Selected extract:
_ _ _ _ _

FIG. 7A to FIG. 7C are schematic diagrams for explaining a training operation of the terminal 1 in the second embodiment. FIG. 8 is a flowchart illustrating an example of the training operation of the terminal 1 in the second embodiment.

First, the training model 104 of the terminal 1 trains, with the super-resolution model 1020 and the super-resolution model 1021, which are untrained zero-th and first super-resolution model, the entire low-resolution images for learning 500l0 to 500l7 included in the entire group 50, which is a learning target, (S30). Note that, since a training method is the same as the training method in the first embodiment, explanation about the training method is omitted.

Subsequently, the training model 104 of the terminal 1 sets a variable l=2 (S31) and, as illustrated in an upper part of FIG. 7A, inputs the entire low-resolution images for learning 500l0 to 500l7 included in the entire group 50, which is the learning target, to the trained super-resolution model 1020 and super-resolution model 1021, super-resolves an i-th low-resolution image for learning 500li, and obtains super-resolution images 500sr0i and 500sr1i. Subsequently, the image classifying model 101 compares the super-resolution images 500sr0i and 500sr1i with an i-th original image 500hi of the high-resolution original images 500h0 to 500h7 of the low-resolution images for learning 500l0 to 500l7 prepared in advance, records super-resolution model having a small difference, that is, super-resolution model having high accuracy as accuracy information 101a1 as illustrated in a lower part of FIG. 7A, and specifies a most accurate model k having the largest number of images (S32). In the case of FIG. 7A, k=0. Note that the recording of the accuracy information 101a1 may be temporarily stored. In this state, conceptually, the group 50 is divided into the group 500 highly accurately super-resolved by the super-resolution model 1020 and the group 501 highly accurately super-resolved by the super-resolution model 1021.

_ _ _ _ _

Data lines:
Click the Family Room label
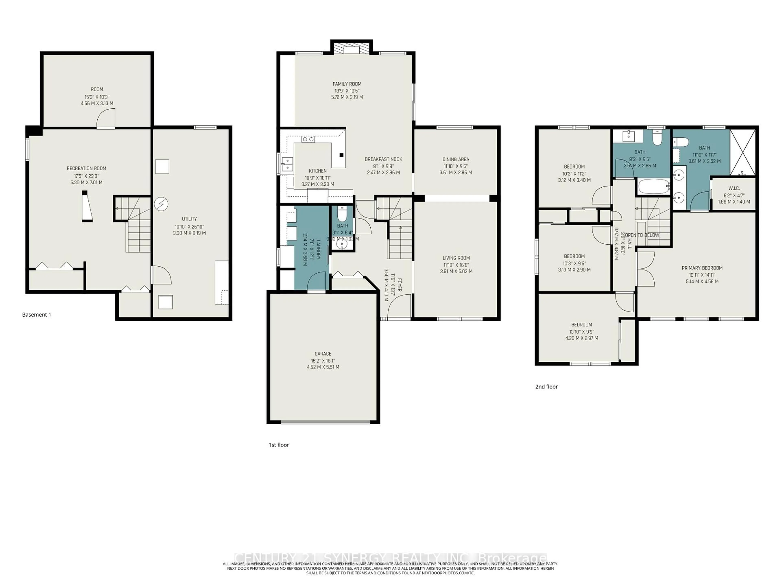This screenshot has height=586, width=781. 347,84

_ _ _ _ _

What you are asked to do:
In the training-operation extract, what is the value of the most accurate model k in the case of FIG. 7A?

Exercise result:
k=0